Stored items
+---+

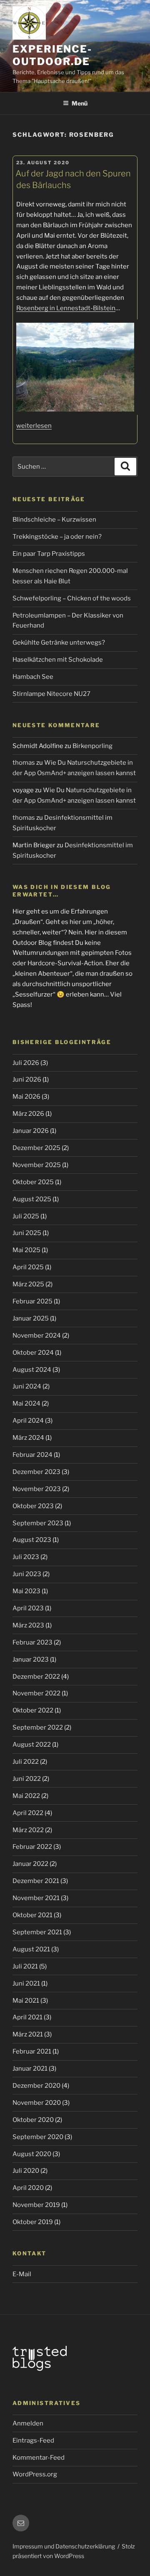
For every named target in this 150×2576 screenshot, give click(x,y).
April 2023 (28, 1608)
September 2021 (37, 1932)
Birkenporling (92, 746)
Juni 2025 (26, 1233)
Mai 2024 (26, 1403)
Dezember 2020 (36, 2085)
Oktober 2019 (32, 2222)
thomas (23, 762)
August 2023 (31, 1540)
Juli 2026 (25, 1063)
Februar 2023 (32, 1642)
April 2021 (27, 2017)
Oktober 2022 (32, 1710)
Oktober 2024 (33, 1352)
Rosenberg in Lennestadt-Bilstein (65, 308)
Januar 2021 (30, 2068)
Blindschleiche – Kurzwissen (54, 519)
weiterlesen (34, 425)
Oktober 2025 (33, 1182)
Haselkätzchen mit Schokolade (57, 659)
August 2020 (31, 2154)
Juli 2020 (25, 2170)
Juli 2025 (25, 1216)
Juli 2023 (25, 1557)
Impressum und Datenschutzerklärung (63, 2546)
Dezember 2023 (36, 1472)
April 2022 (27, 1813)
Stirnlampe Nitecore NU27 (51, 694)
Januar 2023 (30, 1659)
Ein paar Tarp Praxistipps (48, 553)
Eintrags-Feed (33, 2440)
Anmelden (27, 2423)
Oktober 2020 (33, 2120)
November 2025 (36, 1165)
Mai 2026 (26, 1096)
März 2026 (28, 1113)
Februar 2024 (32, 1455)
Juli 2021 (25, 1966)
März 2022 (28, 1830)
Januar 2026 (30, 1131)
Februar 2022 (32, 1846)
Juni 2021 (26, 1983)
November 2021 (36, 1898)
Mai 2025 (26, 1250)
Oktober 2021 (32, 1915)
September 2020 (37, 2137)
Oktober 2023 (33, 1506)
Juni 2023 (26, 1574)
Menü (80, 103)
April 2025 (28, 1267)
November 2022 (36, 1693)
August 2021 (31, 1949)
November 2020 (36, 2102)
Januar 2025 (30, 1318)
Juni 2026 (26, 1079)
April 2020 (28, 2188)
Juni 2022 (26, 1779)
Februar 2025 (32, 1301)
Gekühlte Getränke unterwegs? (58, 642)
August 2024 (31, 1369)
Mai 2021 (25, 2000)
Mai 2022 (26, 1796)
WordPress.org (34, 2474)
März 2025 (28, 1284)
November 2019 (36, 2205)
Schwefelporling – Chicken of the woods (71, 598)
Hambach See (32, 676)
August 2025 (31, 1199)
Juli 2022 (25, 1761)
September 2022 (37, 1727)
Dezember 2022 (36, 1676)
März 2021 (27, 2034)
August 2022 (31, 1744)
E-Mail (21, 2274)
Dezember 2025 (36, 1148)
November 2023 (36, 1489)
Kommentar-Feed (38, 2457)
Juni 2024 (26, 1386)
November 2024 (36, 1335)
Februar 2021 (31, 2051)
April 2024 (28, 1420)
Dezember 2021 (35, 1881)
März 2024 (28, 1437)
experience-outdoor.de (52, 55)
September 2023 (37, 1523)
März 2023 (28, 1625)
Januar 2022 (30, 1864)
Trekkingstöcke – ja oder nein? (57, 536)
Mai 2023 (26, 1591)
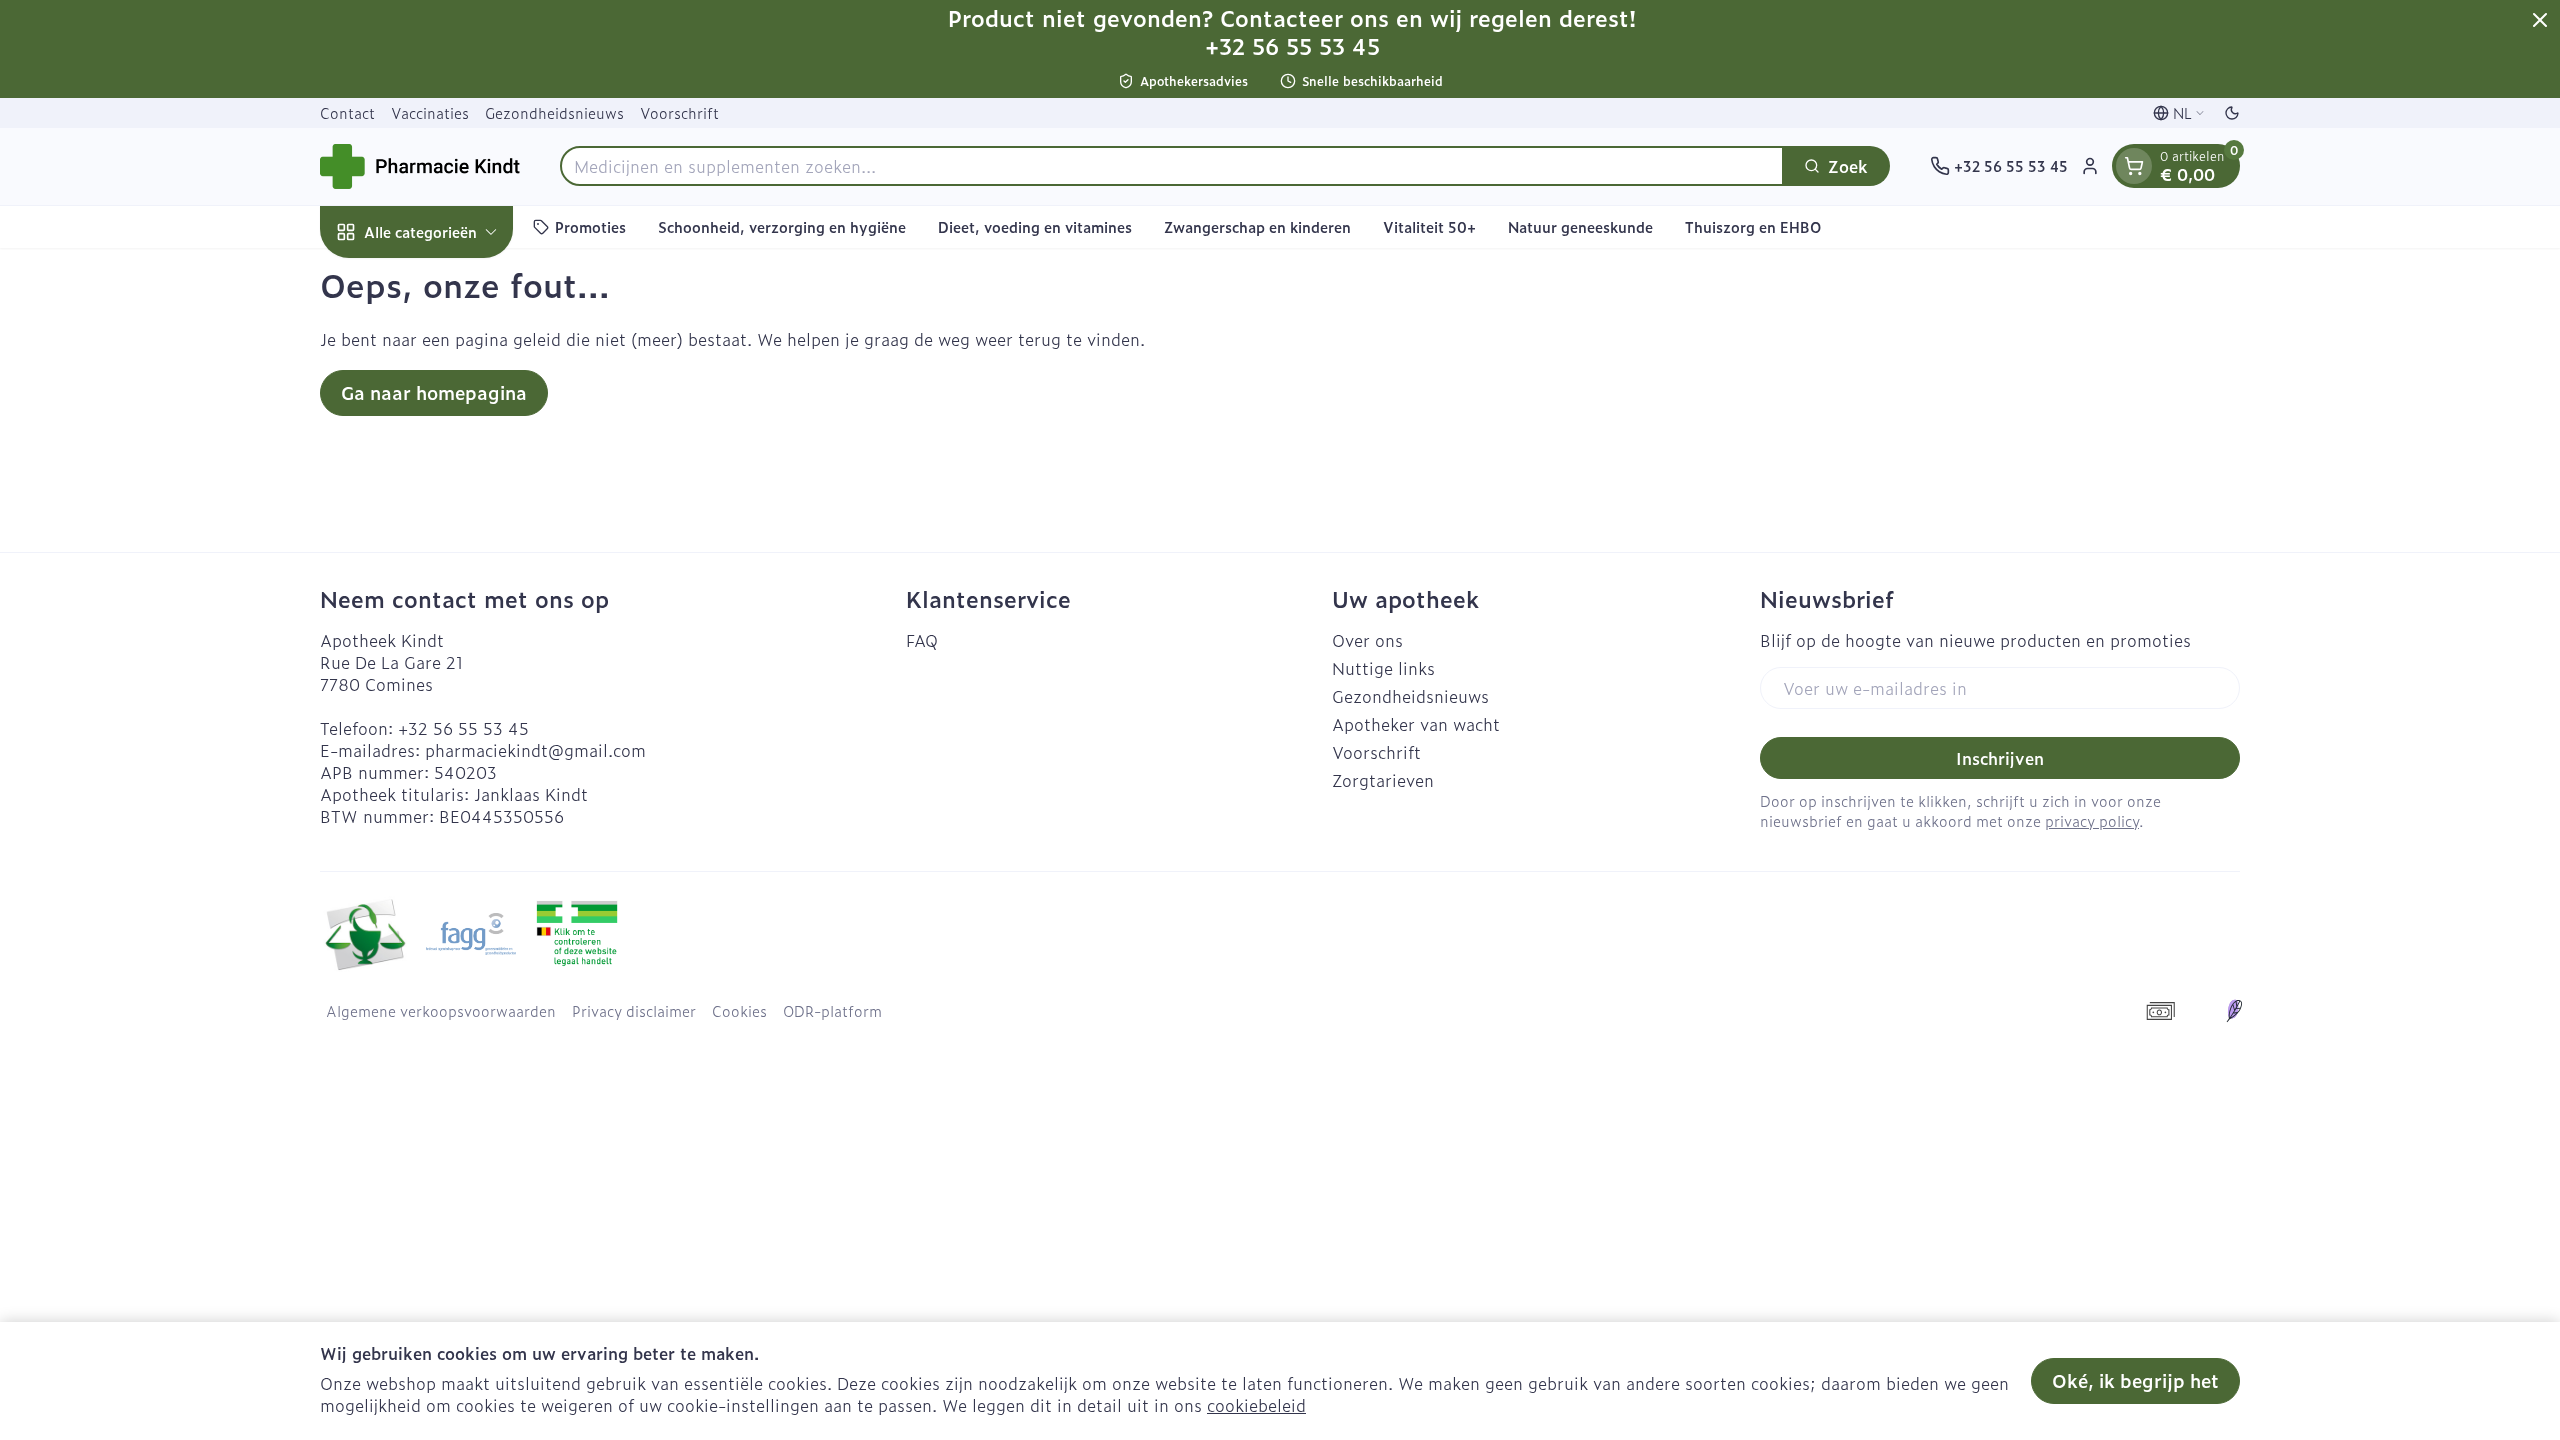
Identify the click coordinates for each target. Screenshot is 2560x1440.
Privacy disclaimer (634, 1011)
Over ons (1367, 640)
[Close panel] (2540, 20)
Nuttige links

+---+

(DIRECTIONS FOR THIS TASK): How many lines of the entries above include the word "August"? Answer with the number only.

(RESPONSE TO THIS TASK): 6